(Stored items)
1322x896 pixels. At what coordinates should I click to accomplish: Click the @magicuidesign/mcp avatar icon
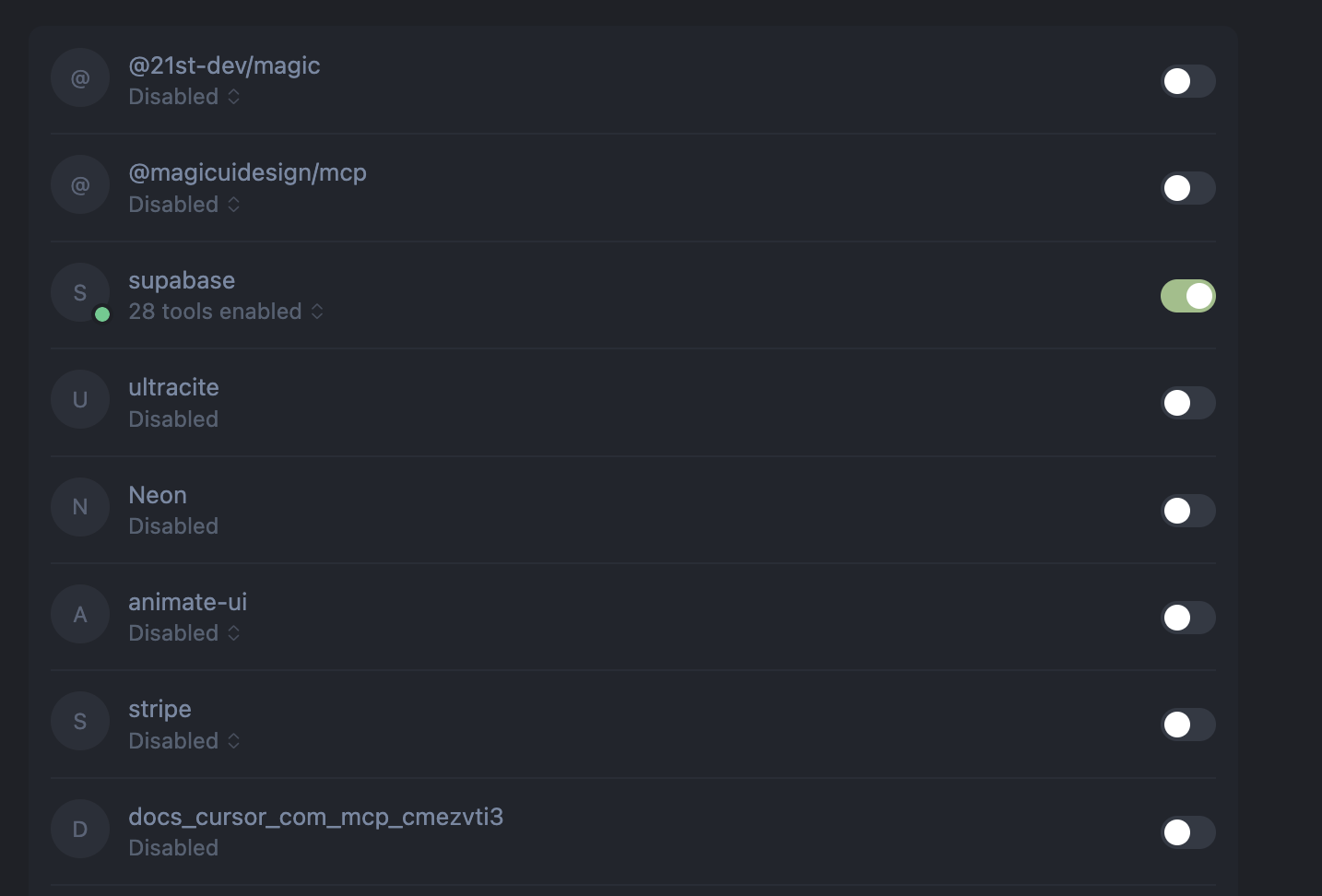(x=80, y=184)
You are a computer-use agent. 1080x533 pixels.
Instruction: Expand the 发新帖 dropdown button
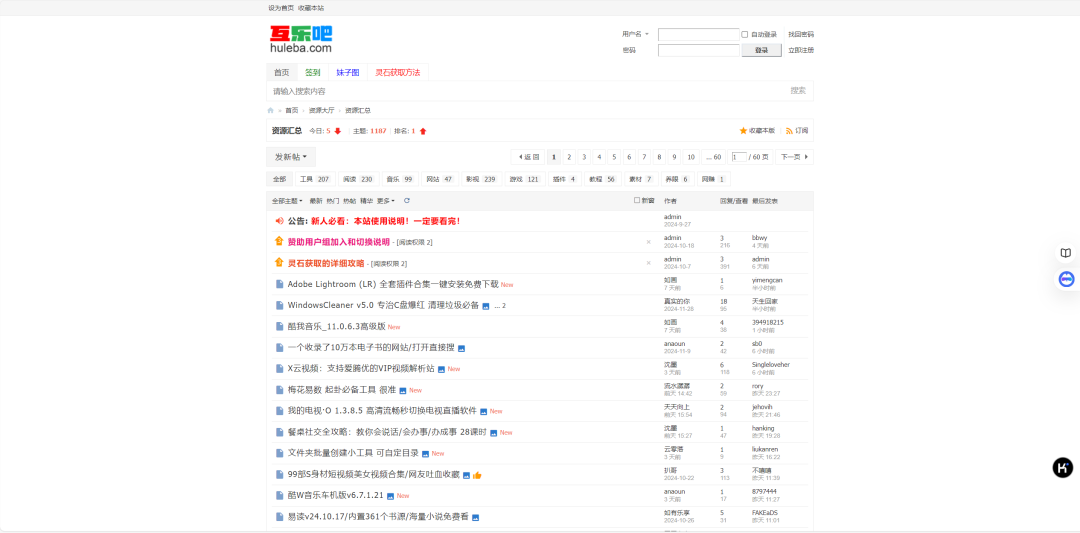[291, 157]
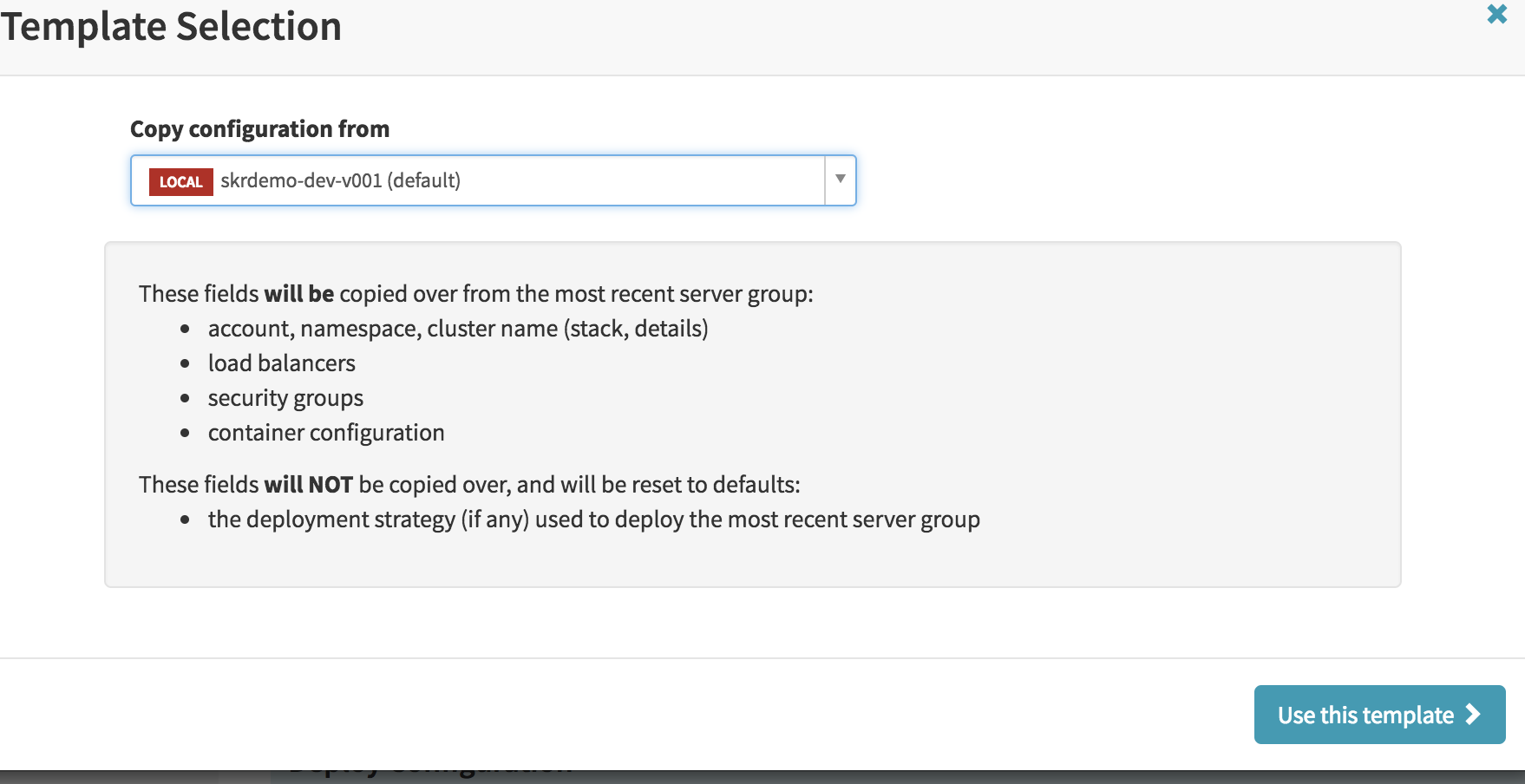Click the bullet dot beside load balancers
The width and height of the screenshot is (1525, 784).
185,364
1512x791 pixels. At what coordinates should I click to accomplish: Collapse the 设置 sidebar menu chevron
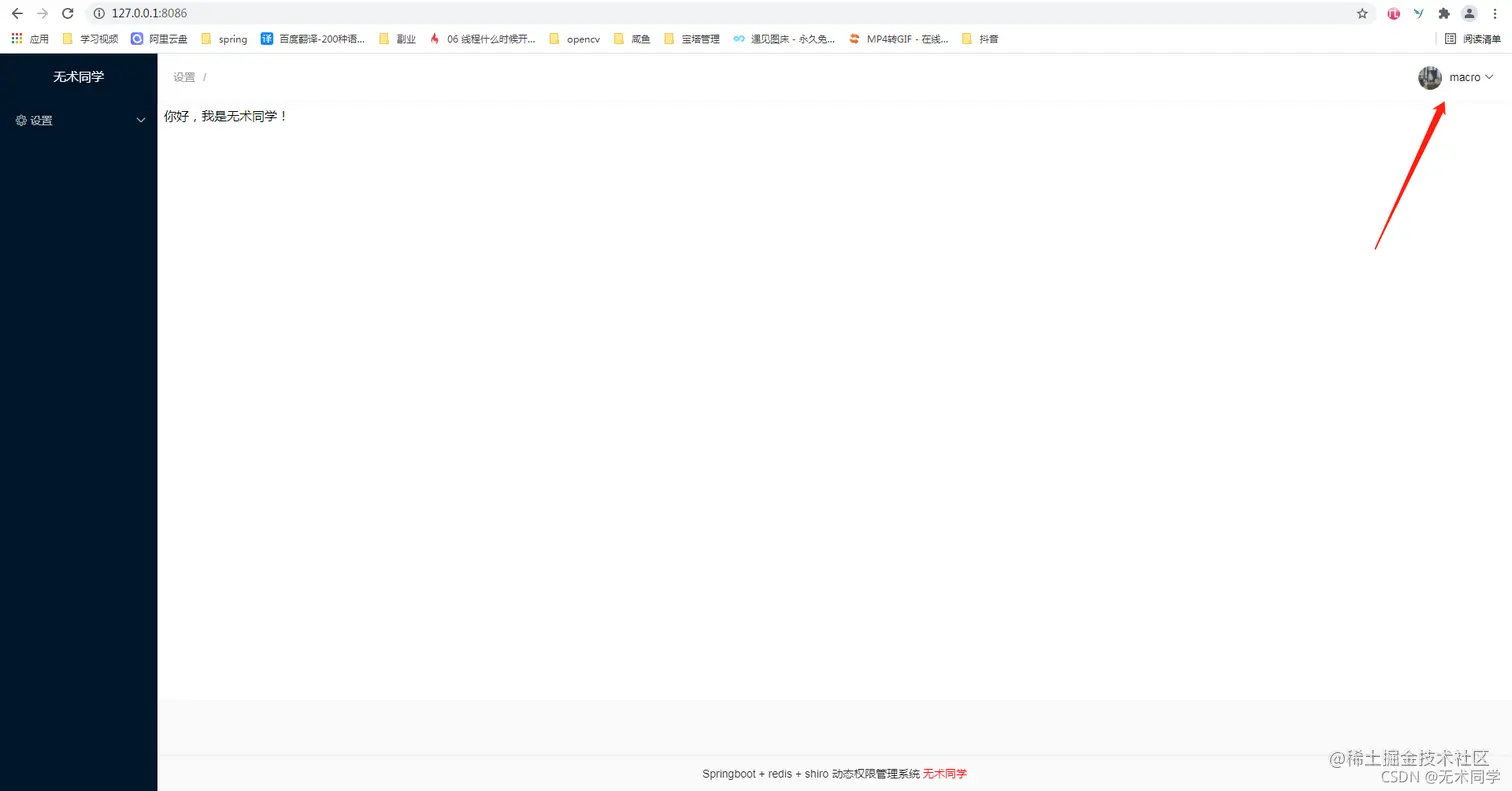pyautogui.click(x=140, y=120)
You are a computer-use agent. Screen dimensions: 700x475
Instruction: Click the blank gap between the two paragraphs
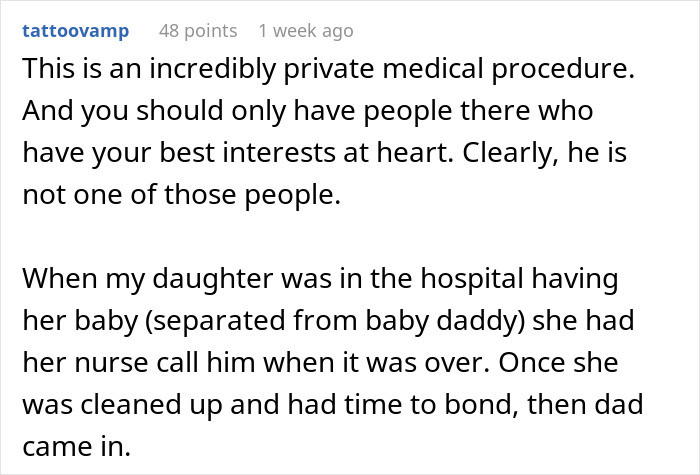point(328,237)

What the exercise asks » Reproduce the data above verbatim, minus any images.

Answer »
1322x896 pixels. At what coordinates should I click to accomplish: Click the @magicuidesign/mcp avatar icon
(x=80, y=184)
You are a computer-use agent. 1080x533 pixels.
Instruction: Expand the 发新帖 dropdown button
[291, 157]
Click the bullet dot beside load balancers
The width and height of the screenshot is (1525, 784).
185,364
1512x791 pixels. At what coordinates should I click to accomplish: Collapse the 设置 sidebar menu chevron
pyautogui.click(x=140, y=120)
You are a computer-use agent. Screen dimensions: 700x475
Instruction: Click the blank gap between the two paragraphs
point(328,237)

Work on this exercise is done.